Al terminar la carrera, se especializó como cirujano, nunca tuvo miedo a la sangre, nunca le tembló el pulso para hacer un puente entre arterias. Hizo prácticas como ayudante de su tío y también en la Arrixaca de Murcia. Hasta que entró en la Bola Azul como ayudante del malogrado don Manuel Gálvez y en 1976 se jerarquizó como jefe de sección, con compañeros con los que aún comparte recuerdos de los días juveniles: Enrique Herrera, José Salas Mena, Manuel Ferrer, Jesús Martín y José García Martos.


Había elegido la cirugía por vocación y tenía unas manos de seda para salvar vidas en la sala de quirófanos. Su retina ha visto más de mil corridas de toros y ha intervenido de gravedad en más de una treintena de veces, todos -diestros y subalternos- salvados de la muerte. Solo se le murió un espontáneo, pero no en la enfermería de la Plaza, sino dos días después en el Hospital, de una embolia pulmonar. Aún recuerda cómo se llamaba, porque esas cosas nunca se pueden olvidar. Era Ramón Egea Cerezuela, un muchacho de 24 años que se tiró al ruedo en  una corrida de feria de 1972, en un cuarto toro que le correspondía a Luis Miguel Dominguín, el hijo de una almeriense de Tíjola.

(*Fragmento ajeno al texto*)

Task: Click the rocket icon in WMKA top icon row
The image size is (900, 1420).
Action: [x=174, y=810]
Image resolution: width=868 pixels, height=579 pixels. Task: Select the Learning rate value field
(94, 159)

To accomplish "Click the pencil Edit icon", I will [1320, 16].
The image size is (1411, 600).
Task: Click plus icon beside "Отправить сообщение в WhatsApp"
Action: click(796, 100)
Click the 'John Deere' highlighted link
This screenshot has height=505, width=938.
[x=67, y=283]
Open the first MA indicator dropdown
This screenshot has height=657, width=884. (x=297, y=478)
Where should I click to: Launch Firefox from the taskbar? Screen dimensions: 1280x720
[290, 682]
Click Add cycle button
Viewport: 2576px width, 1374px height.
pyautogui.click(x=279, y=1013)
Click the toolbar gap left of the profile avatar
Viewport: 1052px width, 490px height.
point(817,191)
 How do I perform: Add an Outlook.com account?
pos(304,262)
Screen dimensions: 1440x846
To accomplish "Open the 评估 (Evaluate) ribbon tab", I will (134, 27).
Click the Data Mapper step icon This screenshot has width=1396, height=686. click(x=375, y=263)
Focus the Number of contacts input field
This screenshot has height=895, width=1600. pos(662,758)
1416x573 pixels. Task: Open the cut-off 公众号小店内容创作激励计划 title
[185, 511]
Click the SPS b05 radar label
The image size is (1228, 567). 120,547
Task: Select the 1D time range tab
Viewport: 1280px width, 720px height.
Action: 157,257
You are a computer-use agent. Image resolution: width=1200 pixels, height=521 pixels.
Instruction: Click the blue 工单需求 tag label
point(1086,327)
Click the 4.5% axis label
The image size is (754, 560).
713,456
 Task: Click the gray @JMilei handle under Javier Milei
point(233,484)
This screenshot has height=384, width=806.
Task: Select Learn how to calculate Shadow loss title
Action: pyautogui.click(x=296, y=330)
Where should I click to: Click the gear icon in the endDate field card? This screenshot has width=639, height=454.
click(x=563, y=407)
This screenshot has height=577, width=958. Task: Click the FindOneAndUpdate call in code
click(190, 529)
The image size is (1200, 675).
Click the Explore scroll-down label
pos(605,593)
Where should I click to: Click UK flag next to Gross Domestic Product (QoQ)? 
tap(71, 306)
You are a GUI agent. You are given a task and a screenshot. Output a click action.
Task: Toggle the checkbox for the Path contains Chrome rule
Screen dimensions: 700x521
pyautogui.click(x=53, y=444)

Diego Morata, además de su vocación sanitaria, es un ferviente aficionado taurino, solo así se comprende que el sobrino del gran Artés haya sido uno de los cirujanos taurinos más longevos de la historia de España. Más de 6.000 toros han correteado sobre la arena frente a sus ojos ya gastados. Siempre ha tenido una máxima: por encima de todo quitar el dolor lo más pronto posible y animar al herido, quitarle el susto en la medida de lo posible. Sabe que una muerte marca y persigue, como le marcó al doctor Garrido, el médico de Manolete en Linares, al que don Diego conoció en primera persona. 


A su minuciosidad en la mesa de operaciones, se le une su meticulosidad para anotar, año tras año, los detalles de los festejos en un cuaderno de bitácora, un trabajo tan valioso como notario del tiempo, que un grupo de aficionados encabezado por Antonio Berenguel lo ha editado en una publicación dedicada a este maestro en el arte de salvar vidas. Todo por su afición a eso: a curar, a enmendar los entuertos del asta de toro en una pierna, en un muslo, en un costado; todo por su afición heredada al arte de torear que le llevó incluso, extraño en un hombre sereno y de ciencia como él, a tirarse a la Plaza de Ronda para llevar a hombros a uno de sus predilectos, Antonio Ordóñez. Aunque, siempre un poco por debajo en el escalafón del  primer Dios de su Olimpo particular que es Curro Romero, su amigo personal. Cómo no ser amigo, ni aunque seas un Faraón de Camas, de quien es capaz de salvarte por dos veces la vida.